Kill The Messenger was intriguing, complex, and a little dry.
Kill The Messenger was intriguing and compelling. Its basis in truth lends much to the story, grounding the film. It is apparent that while some events and characters may have been enhanced to improve the narrative for entertainment value, the extent of that exaggeration was reasonable and I did not feel the integrity of the story was compromised. What this film ultimately will leave a receptive audience with are questions with no concrete answers. This is a good thing for a film whose subject is an investigative reporter, and the events that lead to the collapse of his career as a journalist.
Gary Webb (Jeremy Renner) was a Pulitzer Prize winning investigative journalist for the San Jose Mercury News when a remarkable story falls in his lap. This story, which became an exposé called Dark Alliance, revealed the origins of the US crack epidemic and its link to the CIA. Webb uncovered information that would lead to allegations that the CIA was aware of large cocaine smuggling operations used to finance rebels in Nicaragua in the 1980s. The film chronicles Webb’s struggle in his investigation that lead him from the streets of Washington DC and Los Angeles to the jungles and prisons of Nicaragua. His investigation draws harsh professional criticism as he was discredited by the CIA, and endangered his and his family’s lives, ultimately ending his career as a journalist.

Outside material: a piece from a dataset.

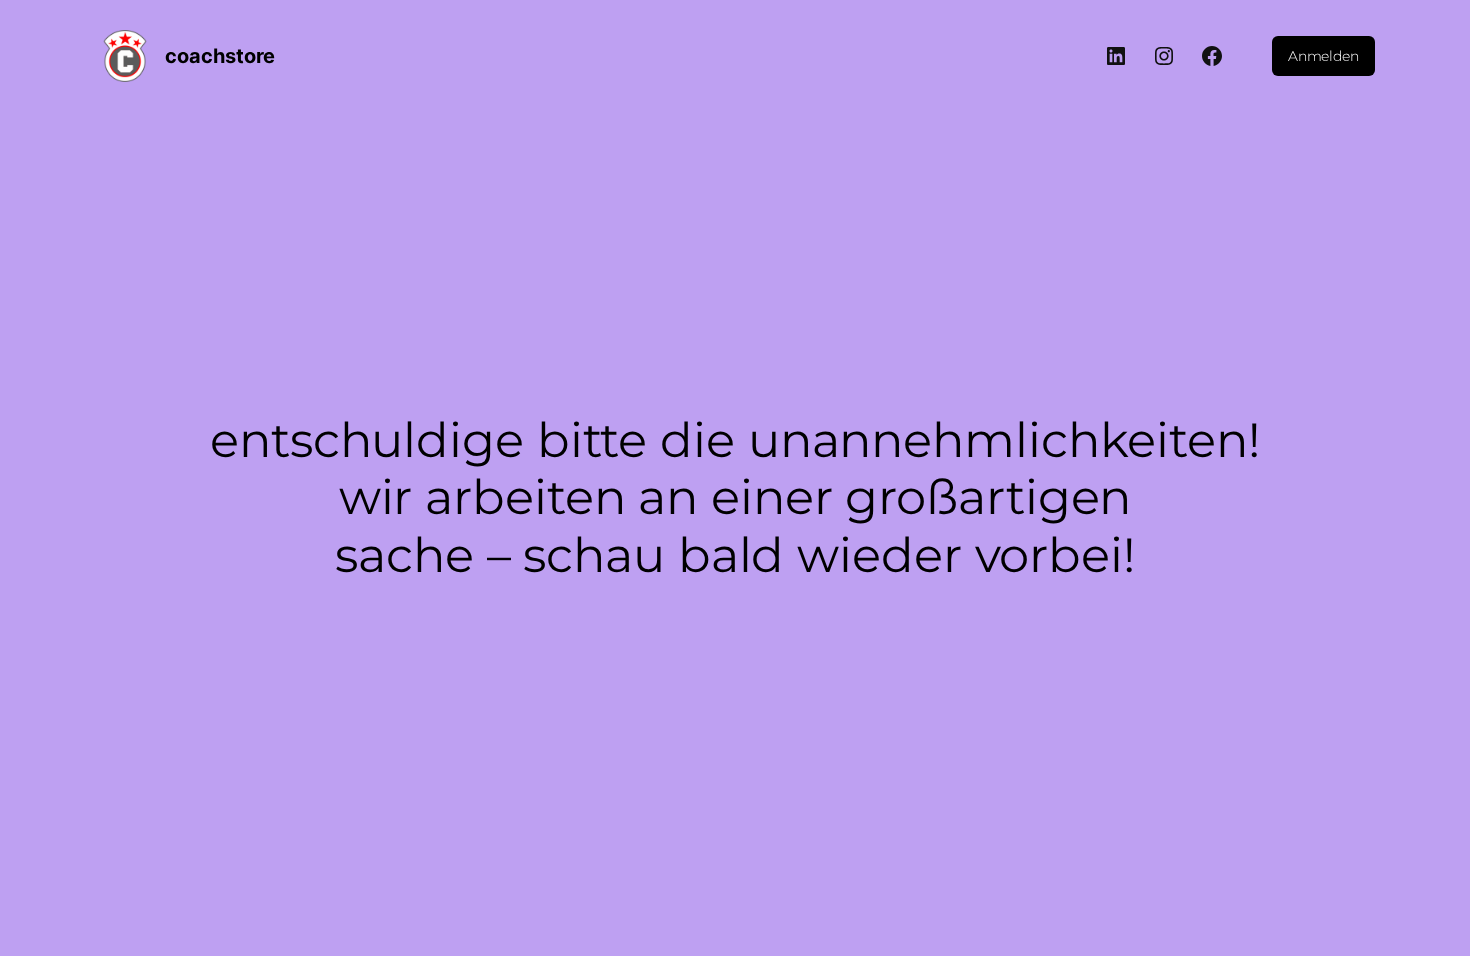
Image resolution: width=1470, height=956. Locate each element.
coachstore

This film ends with no concrete conclusion, exiting the fictionalized accounts abruptly with additional information about Gary Webb, the events surrounding his death, and the results of his work. This transition is jarring, pulling the audience forcefully out of the film back into reality. The lack of subtlety in this initially put me off, until I realized this was used to editorialize and contextualize the rest of the film. It was a harsh reminder of the reality of the story, and the individuals depicted. Without this ending, it would be far too easy to walk away from a satisfying political thriller brushing off any meaningful impact. Instead, I was left seeking out large amounts of information to understand the subject better, making this one of the most effective “true story” films I have ever seen.
If I were to judge this film strictly on its entertainment value, it would fall short. While the characters were interesting enough, and Jeremy Renner was dynamic. The pacing of the story was too inconsistent relying on Renner to carry the film from event to event at times. This works, but only barely, and left me peeking at my watch more than once. There was some pleasant cinematography but as a whole, it was unobtrusive and uninteresting.
Overall, this was a highly effective film, the editorialization and contextualization at the end of the film tied the thematic elements together. While at times, over-romanticizing investigative journalism the realism of the story was well represented. 4 out of 5.